Racial composition as of the 2020 census
| Race | Number | Percent |
|---|---|---|
| White | 1,665 | 91.4% |
| Black or African American | 23 | 1.3% |
| American Indian and Alaska Native | 4 | 0.2% |
| Asian | 21 | 1.2% |
| Native Hawaiian and Other Pacific Islander | 0 | 0.0% |
| Some other race | 10 | 0.5% |
| Two or more races | 99 | 5.4% |
| Hispanic or Latino (of any race) | 27 | 1.5% |

===2000 census===
As of the census of 2000, there was a population of 1,559, with 662 households and 450 families residing in the city. The population density was 1,029.2 PD/sqmi. There were 728 housing units at an average density of 480.6 /sqmi. The racial makeup of the city was 98.52% White, 0.19% African American, 0.13% Native American, 0.58% Asian, and 0.58% from two or more races. Hispanic or Latino of any race were 0.71% of the population.

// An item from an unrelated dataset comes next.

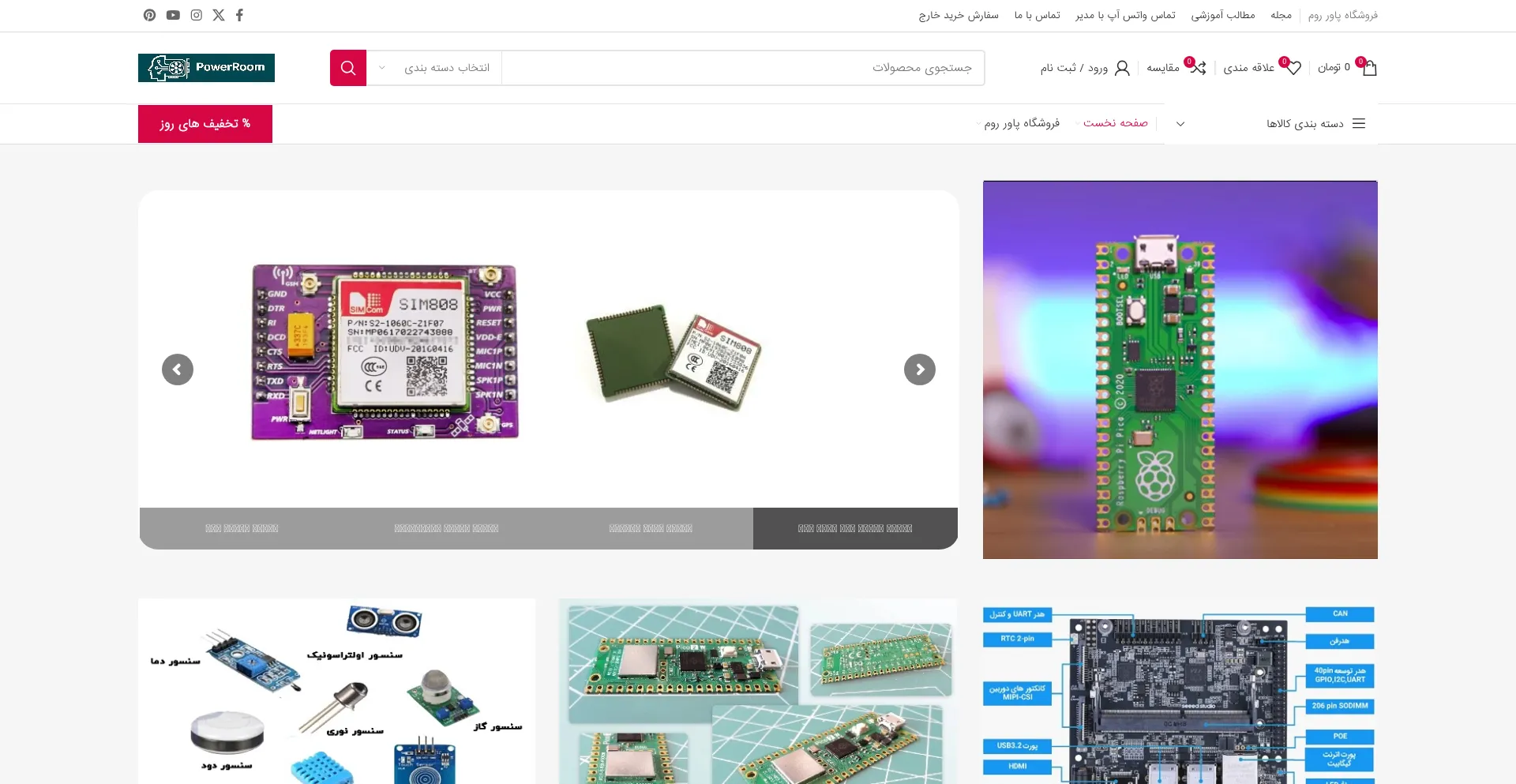Advance slider with the right arrow

(x=920, y=369)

There were 662 households, out of which 29.2% had children under the age of 18 living with them, 52.6% were married couples living together, 11.3% had a female householder with no husband present, and 31.9% were non-families. 28.2% of all households were made up of individuals, and 11.0% had someone living alone who was 65 years of age or older. The average household size was 2.35 and the average family size was 2.84.

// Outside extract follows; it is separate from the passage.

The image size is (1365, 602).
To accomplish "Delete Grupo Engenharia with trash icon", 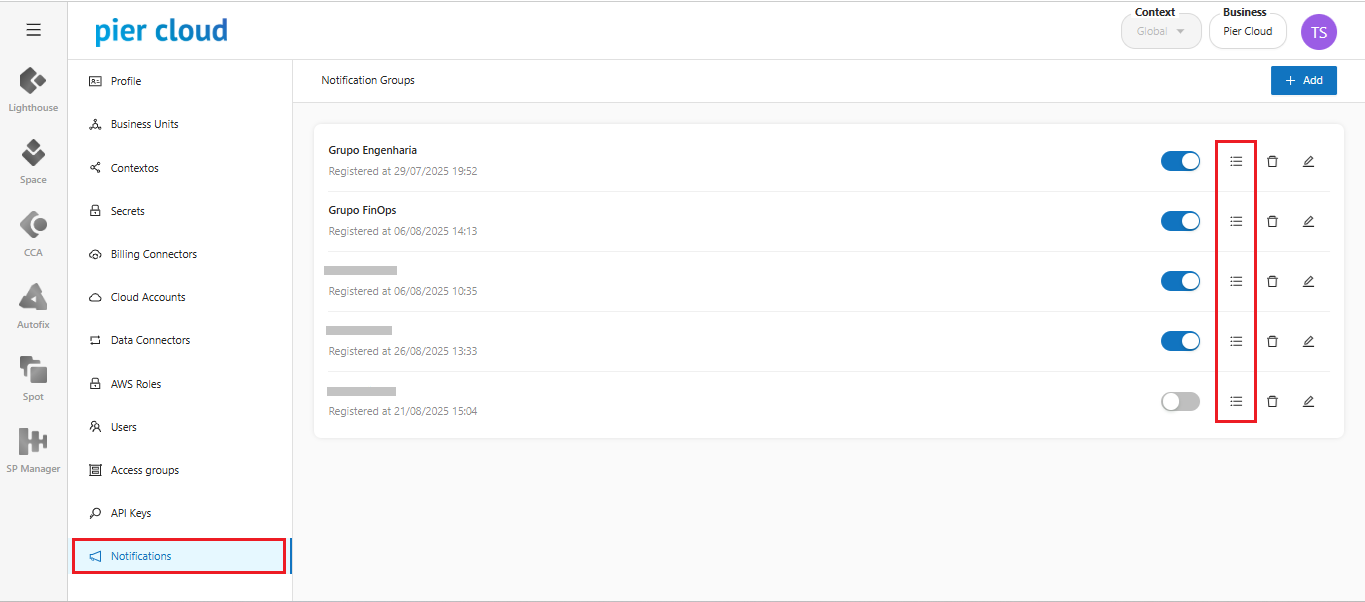I will coord(1272,161).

In the city, the population was spread out, with 23.0% under the age of 18, 9.0% from 18 to 24, 33.2% from 25 to 44, 22.8% from 45 to 64, and 11.9% who were 65 years of age or older. The median age was 35 years. For every 100 females, there were 91.1 males. For every 100 females age 18 and over, there were 86.3 males.

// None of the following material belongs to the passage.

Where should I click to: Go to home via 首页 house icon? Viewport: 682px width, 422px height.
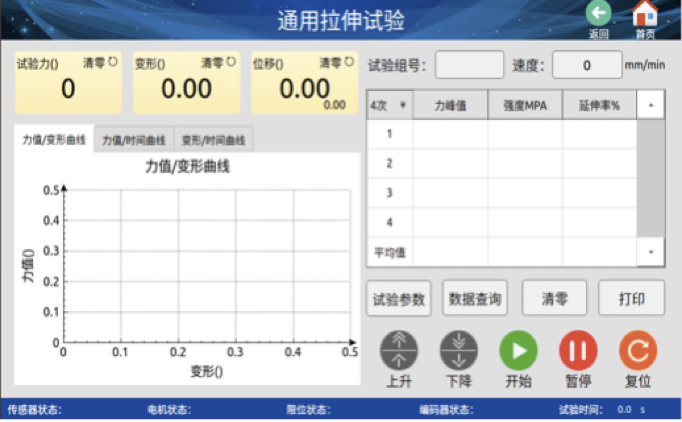tap(645, 14)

The median income for a household in the city was $31,587, and the median income for a family was $36,938. Males had a median income of $26,422 versus $19,957 for females. The per capita income for the city was $14,175. About 11.0% of families and 14.7% of the population were below the poverty line, including 26.3% of those under age 18 and 9.3% of those age 65 or over.
==Climate==
The climate in this area has mild differences between highs and lows, and there is adequate rainfall year-round. According to the Köppen Climate Classification system, Bluff City has a marine west coast climate, abbreviated "Cfb" on climate maps.

==Police department==
The town has a police department. On January 1, 2010, the department installed a speed camera on US Highway 11E that reportedly issued 1,662 tickets in its first six months. The town splits the revenue with the operator of the camera. In 2014, the town expected to gain less than $100,000 from the cameras. However the town's budget for FY 2017 reports expected "Speed Cameras" revenue of $600,000. This represents the largest single income line item for the city at 35% of total operating revenue.

In 2010, Gray, Tennessee resident Brian McCrary bought the former police department website after police failed to renew it. He used it to post information about fighting camera tickets. Police, lacking education on website matters, assumed they had been hacked. Negotiations to regain control of the domain name were unsuccessful.